George Smith (active 1801-1828) illustrated a design for a very similar armchair in his pattern book, A Collection of Designs for Household Furniture and Interior Decoration, 1808, plate 56, dated 1 December 1804. The Museum's armchair may have been part of a set, possibly made for the collector Philip John Miles, for whom the architect Thomas Hopper built Leigh Court, Somerset, in 1814. The set subsequently became part of the collection of his son, John William Miles, at Forde Abbey, Dorset, and was illustrated there in the Tapestry Room in an article, 'Forde Abbey - II', Country Life, 10 July 1909, pp.55-56. Four armchairs presumably from the Forde Abbey set are now in the Royal Pavilion, Brighton. Another armchair of the same design was sold at Sothebys, London, 30th November 2001, lot 101.
This chair is based on designs published in George Smith's 'Collection of Designs for Household Furniture and Interior Decoration' of 1808. Smith's designs blended Greek, Roman and Egyptian forms and motifs to produce a standardised version of the Regency Classical style. His book introduced this style to a far wider audience. [27/03/2003]
Armchairs of this nature were intended for the drawing room. In his Collection of Designs for Household Furniture and Interior Decoration (1808) George Smith praised their 'great taste', 'elegance' and 'costly materials'.

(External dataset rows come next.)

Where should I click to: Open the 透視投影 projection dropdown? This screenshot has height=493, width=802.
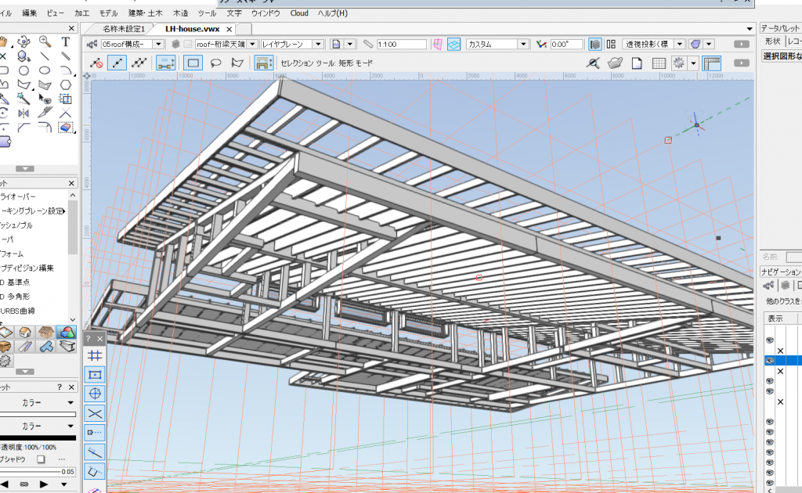680,45
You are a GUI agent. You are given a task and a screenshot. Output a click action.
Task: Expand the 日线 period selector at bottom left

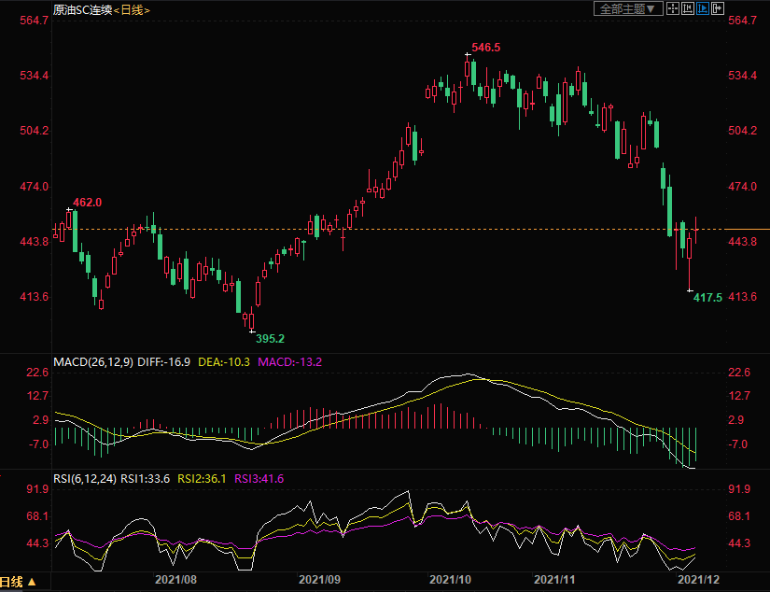pyautogui.click(x=20, y=582)
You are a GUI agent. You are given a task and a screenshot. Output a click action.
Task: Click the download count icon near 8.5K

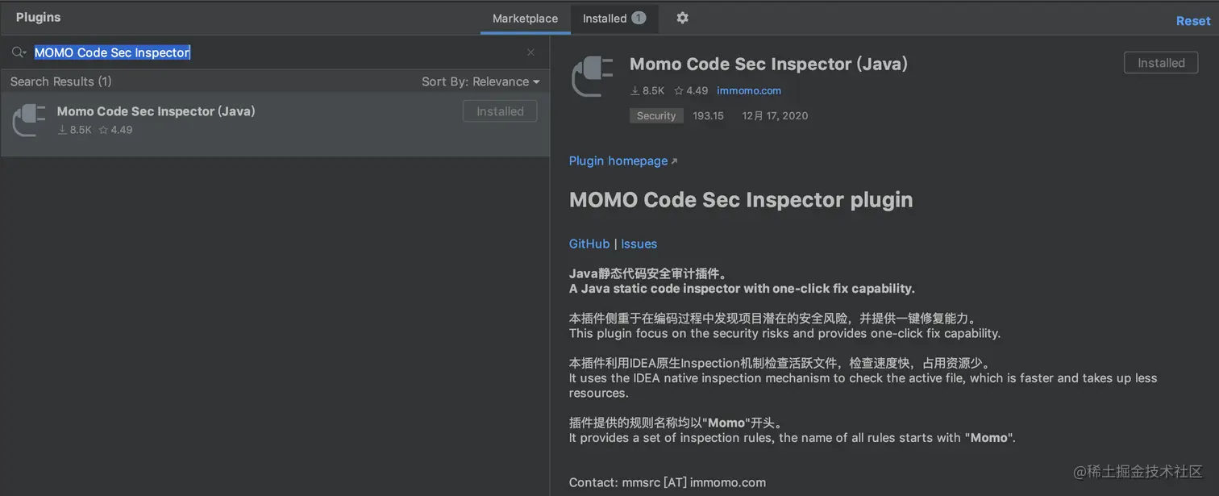[x=634, y=90]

This chair comes from a set of ten that were probably made for Leigh Court near Bristol, a house designed by Thomas Hopper (1776-1856) in the ancient Greek Ionic style.
Materials & Making
The frame of the armchair is made of painted, gilded and carved beech, and its seat of cane. The loose cushion is covered in a modern silk damask, the design based on fashionable textiles of about 1805.
Smith's Collection of Designs for Household Furniture and Interior Decoration (1808) borrowed ideas from the illustrations of Household Furniture and Interior Decoration by Thomas Hope (1769-1831), published a year earlier. This thus helped to popularise Hope's designs among cabinet-makers and their clients.